> [Task requirements] Exclude the pictures. Transcribe, exactly as written, the lines from the one with "Click 'Don't see the source you need?' text" through the end of the entries below.

> [Provided data]
Content starts

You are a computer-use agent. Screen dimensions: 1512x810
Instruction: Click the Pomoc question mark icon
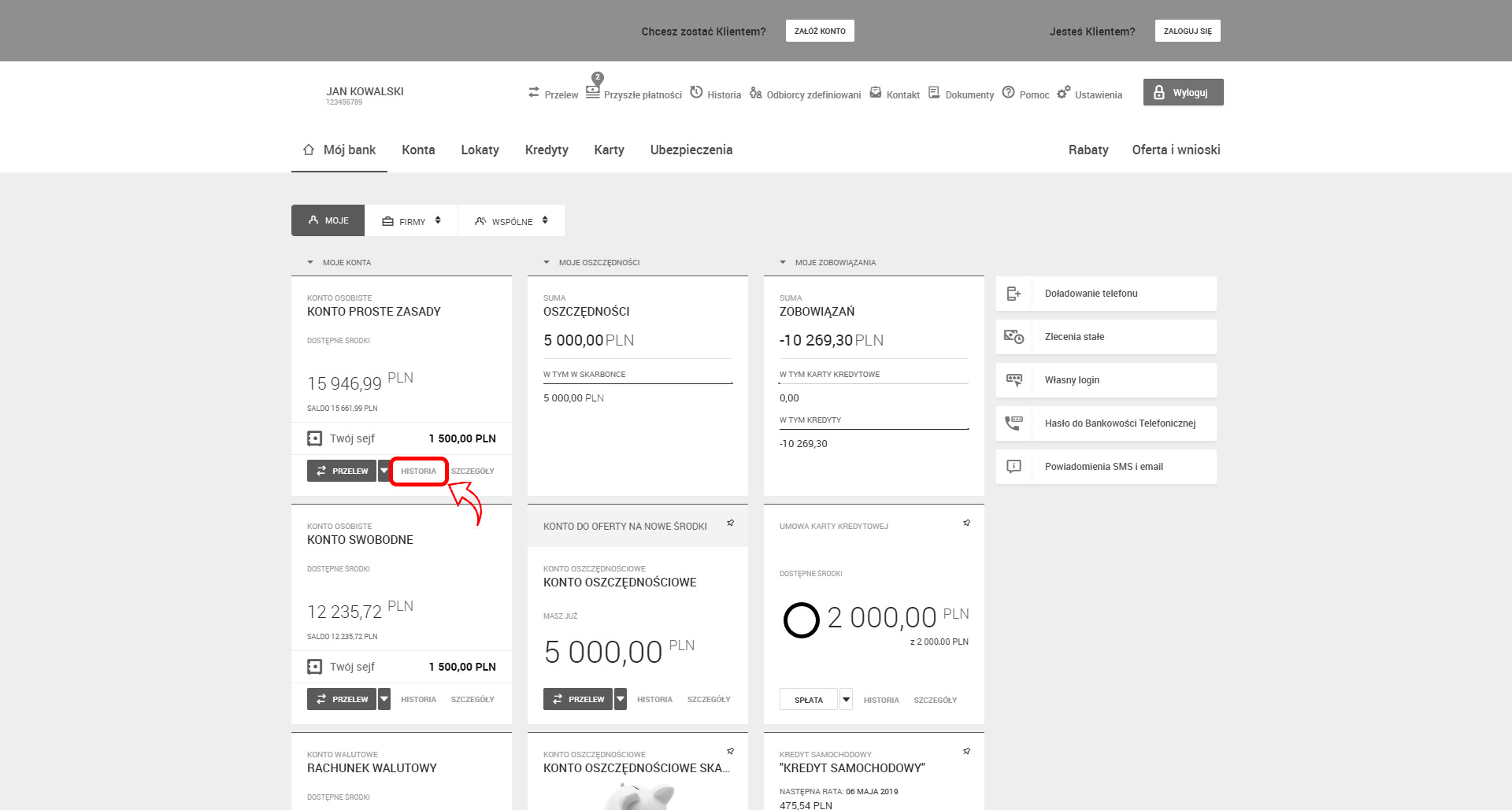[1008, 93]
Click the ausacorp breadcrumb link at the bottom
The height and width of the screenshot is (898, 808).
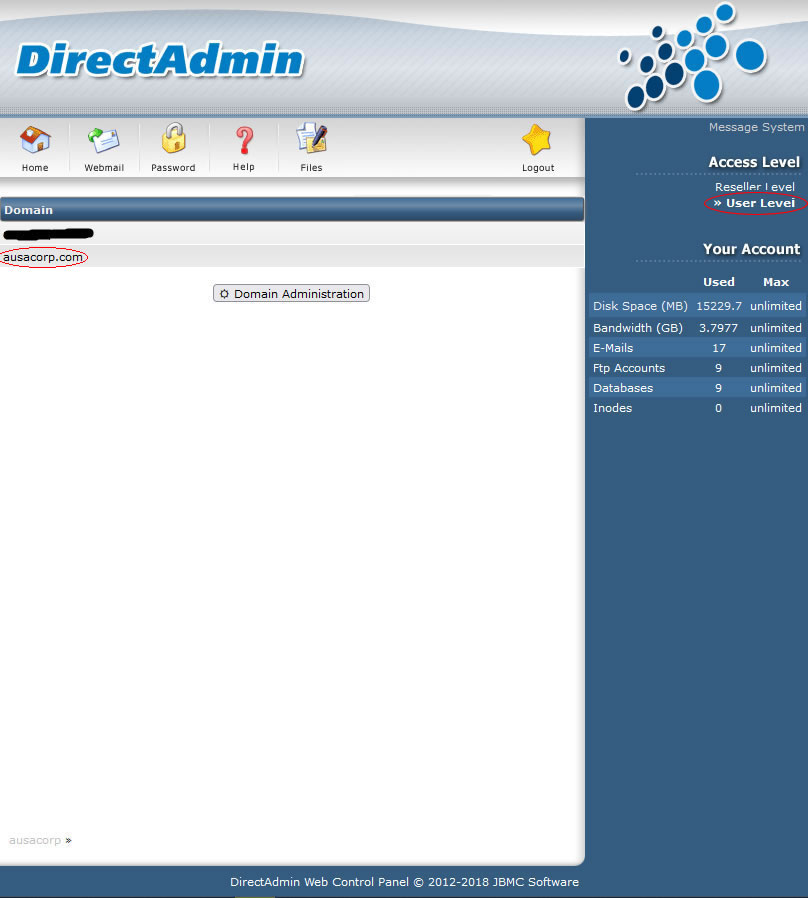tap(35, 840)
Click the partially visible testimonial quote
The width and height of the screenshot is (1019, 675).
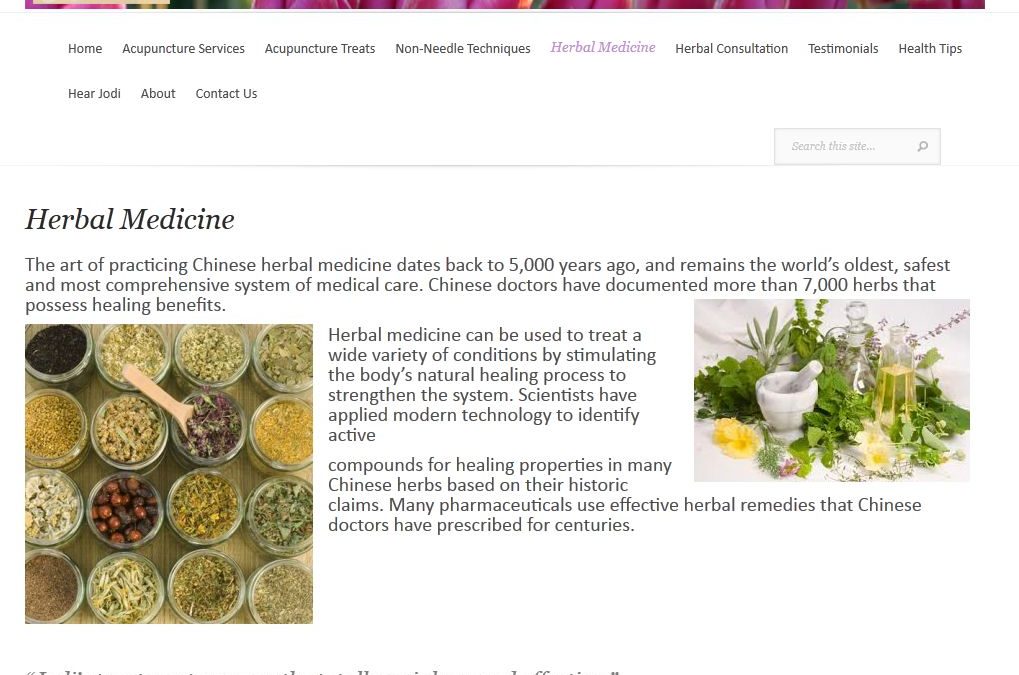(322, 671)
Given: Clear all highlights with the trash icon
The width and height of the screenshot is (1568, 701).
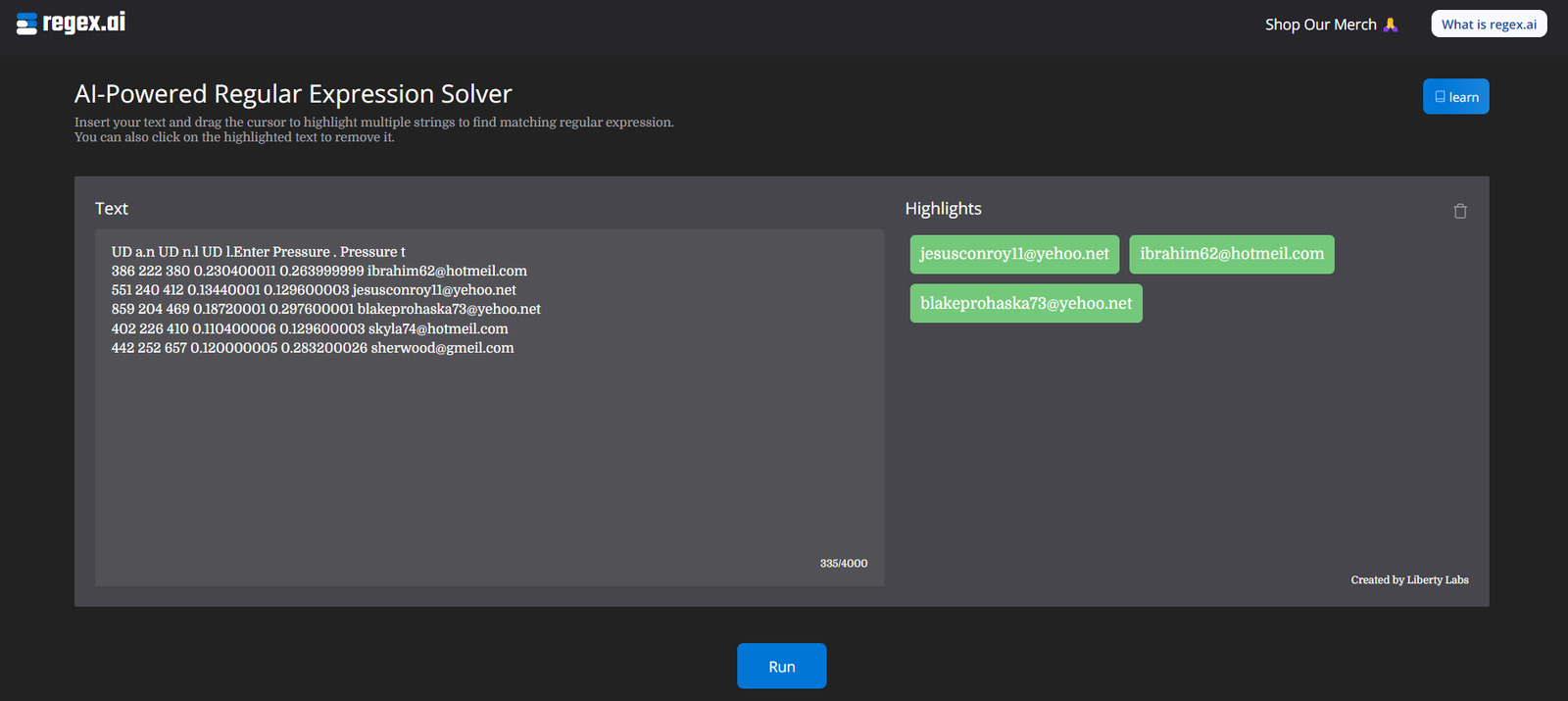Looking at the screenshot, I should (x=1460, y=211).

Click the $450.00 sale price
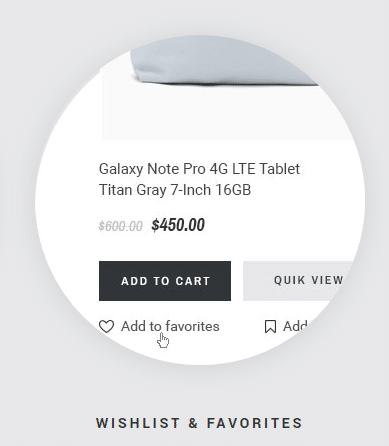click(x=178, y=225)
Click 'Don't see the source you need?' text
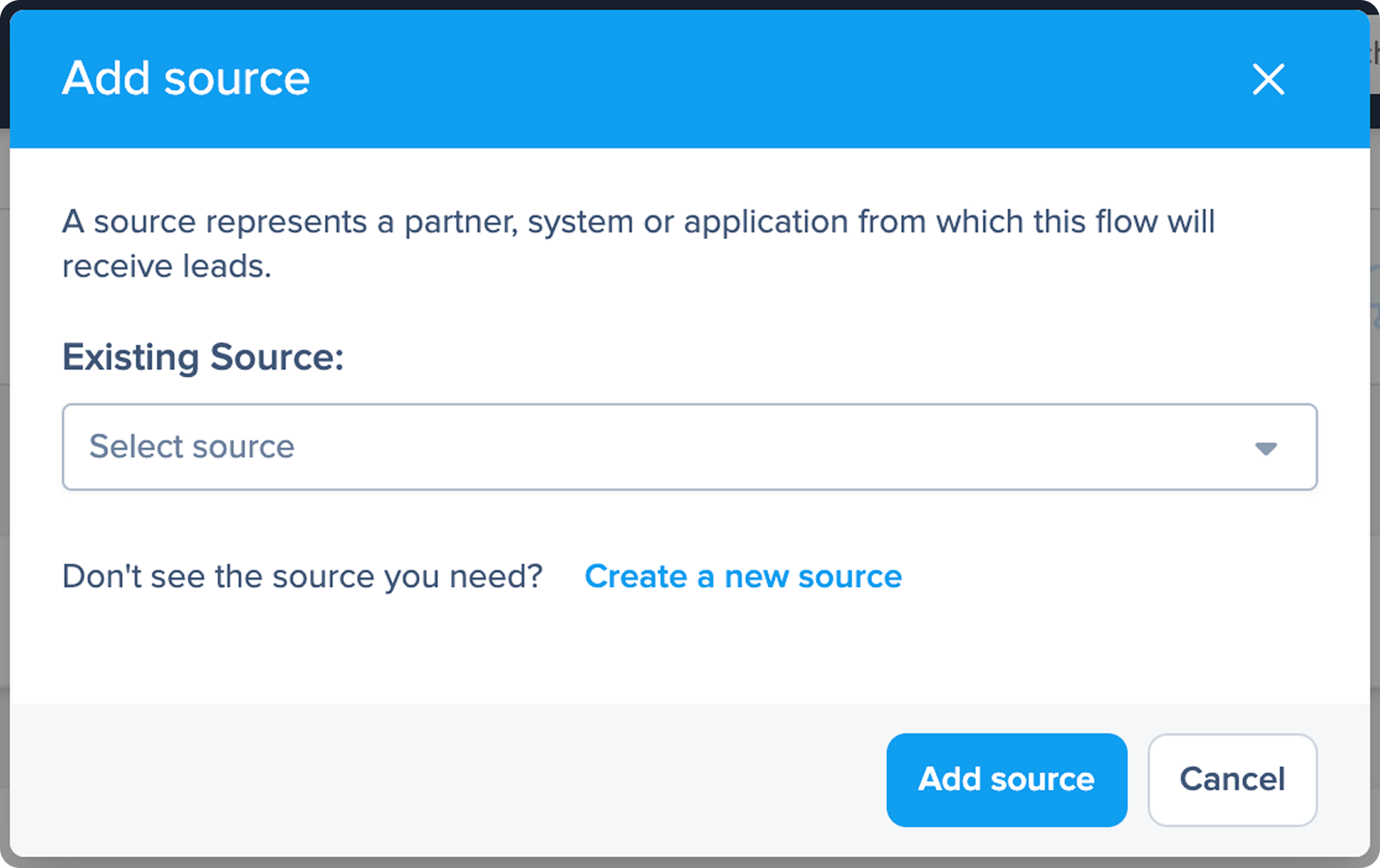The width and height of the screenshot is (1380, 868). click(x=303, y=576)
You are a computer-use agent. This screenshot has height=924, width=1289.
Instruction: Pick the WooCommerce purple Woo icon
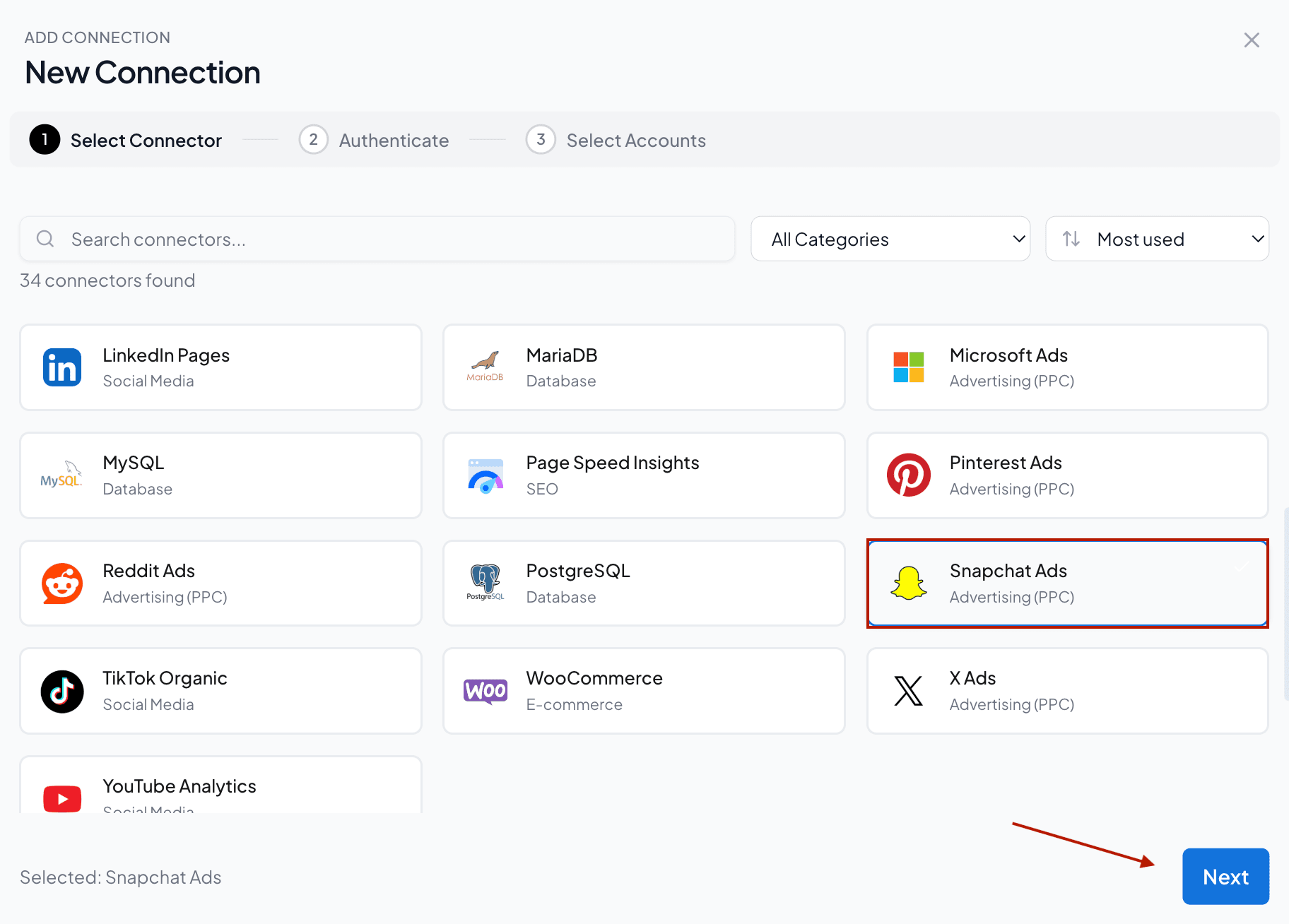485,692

Content ends

> [Output]
Click 'Don't see the source you need?' text
The width and height of the screenshot is (1380, 868). click(x=303, y=576)
You are a computer-use agent. This screenshot has height=924, width=1289.
Instruction: Pick the WooCommerce purple Woo icon
485,692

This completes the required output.